Step 7: Load Tasks from JSONL

When you are ready to process the tasks (e.g., in a separate workflow or after verification), reload them from JSONL.

# Step 7: Load tasks from the tasks JSONL file

loaded_tasks = []
with open(tasks_jsonl_path, 'r') as f:
    for line in f:
        loaded_tasks.append(json.loads(line))

print(f"Loaded {len(loaded_tasks)} tasks from {tasks_jsonl_path}")
print("Example loaded task:", loaded_tasks[0])

Step 8: Process Tasks (Analysis)

Next, we'll use our skill to process the tasks. The skill will classify users based on their data and provide a short recommendation.

# Step 8: Run the tasks to generate results

analysis_results = loaded_skill.run_tasks_in_parallel(loaded_tasks)
print("Sample result (task_id, output):", list(analysis_results.items())[0])

Step 9: Map the Results to Original Data

We then attach each output (by task ID) back to the corresponding user record in our dataset.
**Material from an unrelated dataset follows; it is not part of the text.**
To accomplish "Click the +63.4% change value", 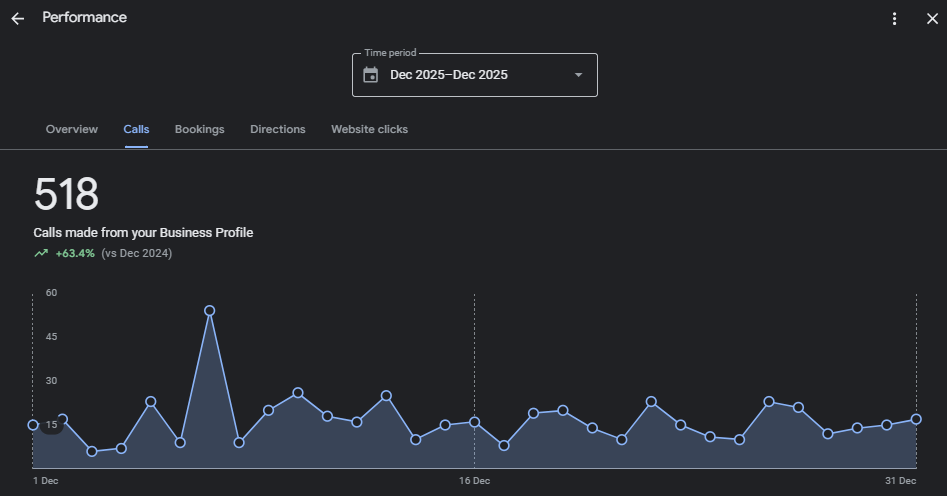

This merges the model's insights with the original data, enabling easy analysis or further automation.

# Step 9: Mapping results back to user_data

merged_data = []
for task_id_str, output_json in analysis_results.items():
    task_id = int(task_id_str)  # Convert string ID back to integer
    user_record = user_data[task_id]
    user_record["analysis_result"] = output_json  # e.g. {user_segment, recommendation}
    merged_data.append(user_record)

# Preview the merged data
print(json.dumps(merged_data[:2], indent=2))

Step 10: Store the Final Results for Future Use

Finally, we can store the annotated user data in a JSONL file for further analytics or feeding into other processes (like automated messaging, dashboard updates, or advanced personalization).
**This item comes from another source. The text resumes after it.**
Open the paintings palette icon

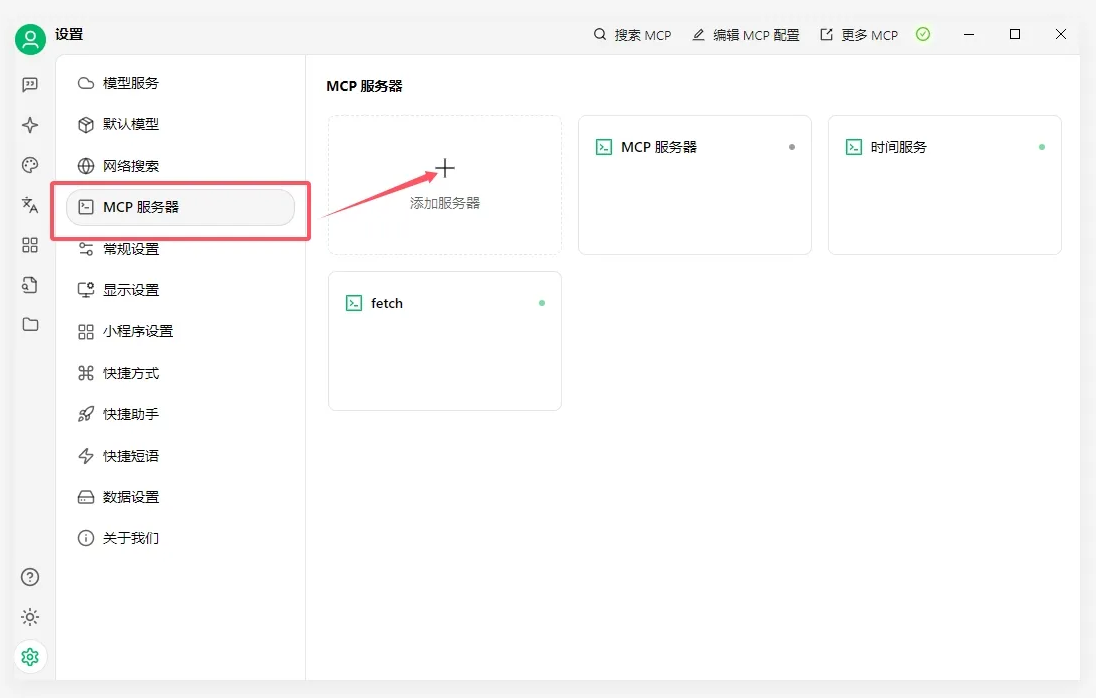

# Step 10: Store the final annotated results

final_results_path = os.path.join(json_folder, "user_behavior_analysis_results.jsonl")
with open(final_results_path, 'w') as f:
    for entry in merged_data:
        f.write(json.dumps(entry) + '\n')

print(f"Final analysis results stored at {final_results_path}")
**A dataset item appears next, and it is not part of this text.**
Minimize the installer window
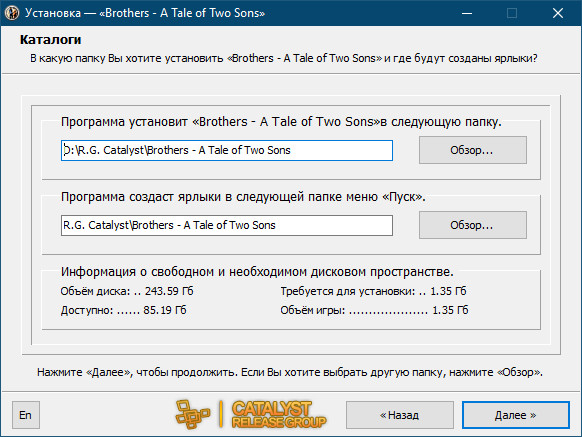The height and width of the screenshot is (437, 582). [x=467, y=13]
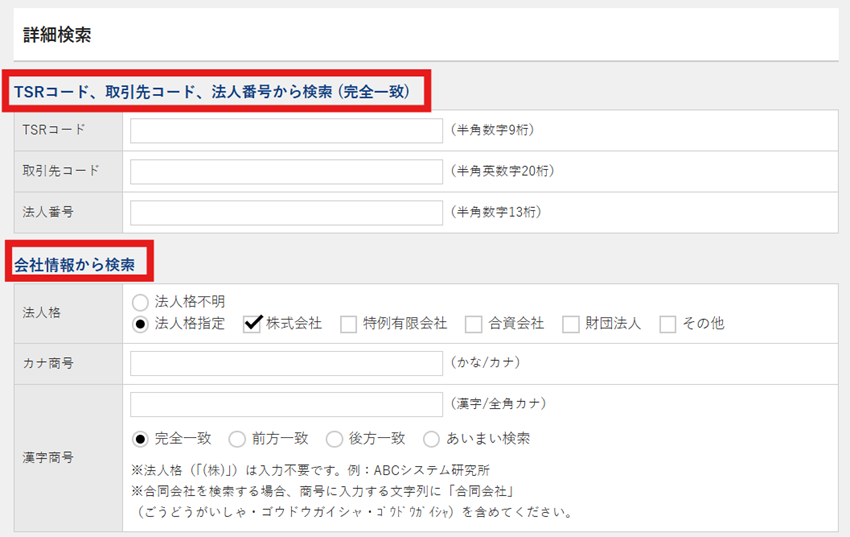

Next Steps: Automate Task Management & Generate Actionable Insights

Now that user segments and recommendations are attached to each record, we can further automate task management. For instance:

  • Automatically assign a "Retention Task" for users labeled "high_risk".
  • Send "Thank you" messages or next-level features to "power_user" segments.
  • Re-engage with "moderate_risk" or "low_risk" users via marketing campaigns.

In future steps, you could:

  1. Create a second skill that takes these analyses and decides internal tasks to be assigned to your team (e.g., "contact user to see if they need assistance").
  2. Store and load that skill in the same manner (JSON-based).
  3. Generate a new set of tasks for an internal Task Management system (e.g., tickets, follow-ups).
  4. Run them, gather results, and feed them back into your overall system or CRM.

This tutorial demonstrates the modular nature of AI-driven workflows: each skill can be learned, stored, loaded, and run on your data pipeline, with concise JSON artifacts to ensure maintainability and reproducibility.